Wednesday 7 September 2011

Haskell - 7 languages in 7 weeks, Day 2

Haskell Day 2 Exercises

Write a Haskell function to convert a string to a number. The string should be in the form of $2,345,678.99 and can possibly have leading zeros.

As I mentioned in the last post, there was a better way to solve this than tail recursion.


strToNum :: String -> Float
strToNum(str) = let num = [x|x <- str,  (x >= '0' && x <= '9') || x == '.']
       in read num :: Float

This function uses list comprehension to filter the string for valid characters and the uses read to convert the filtered string into a floating point number. As you can see it's very concise, and when you are used to the form very readable. This says num is all the valid (0-9 and .) characters from the string str. 

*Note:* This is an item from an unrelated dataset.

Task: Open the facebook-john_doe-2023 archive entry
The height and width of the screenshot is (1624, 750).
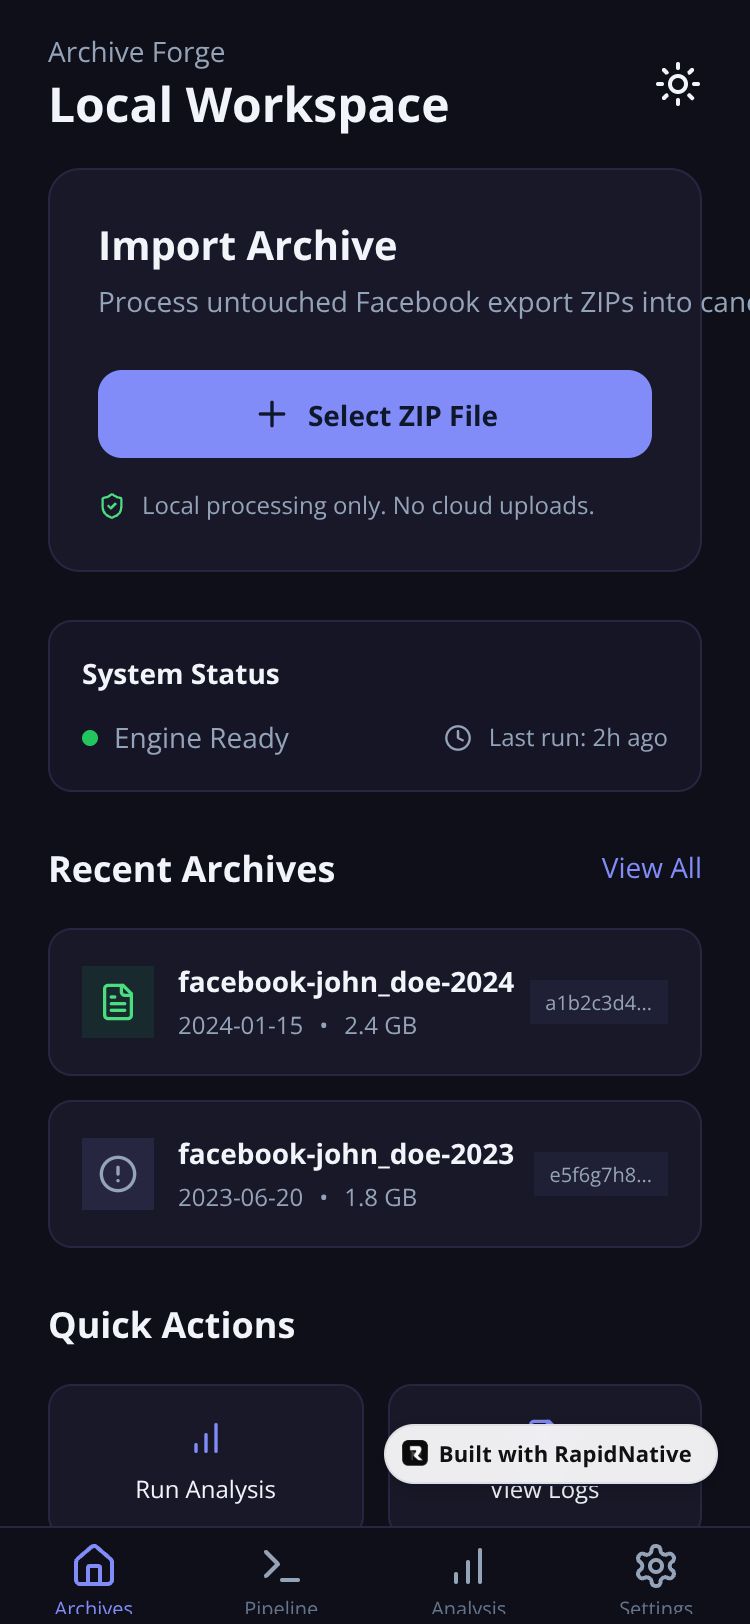Action: (375, 1174)
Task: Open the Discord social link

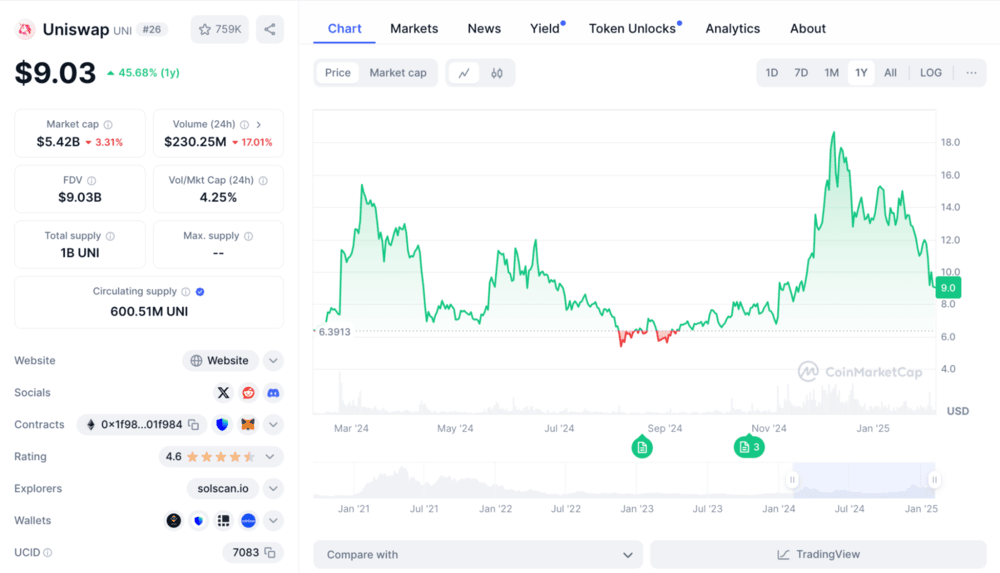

Write a function that takes an argument x and returns a lazy sequence that has every third number, starting with x. Then, write a function that includes every fifth number, beginning with y. Combine these functions through composition to return every eighth number, beginning with x + y.

stepList x n = take 5 [x,x+n..]

threeList x = stepList x 3
fiveList x = stepList x 5

eightList x y = zipWith (+) (threeList x) (fiveList y)


So, the lazy sequence is [x,x+n..] to stop things running off into infinity I've used take to perform the lazy eveluation. Again, Haskell can be very concise -look at zipWith in eightList.


Use a partially applied function to define a function that will return half of a number and another that will append \n to the end of any string.


half = (*) 0.5



This is quite cunning (of Haskell). Inside Hskell all functions are, I believe, curried -that is they take only one argument. As a bit of syntactic sugar Haskell support infix operators, but you can force them to their curried form but surrounding the operator in brackets.  Since the functions are curried they are quite happy to have a dangling second argument, in fact we have here a function that is 'multiply by 0.5'.


backAppend x y = y ++ x
append = backAppend "\n"



The same applies to the append function here, only we have had to define backAppend to get the arguments the way round we want.

I'm going to leave the second set for now, and maybe come back to them at the end.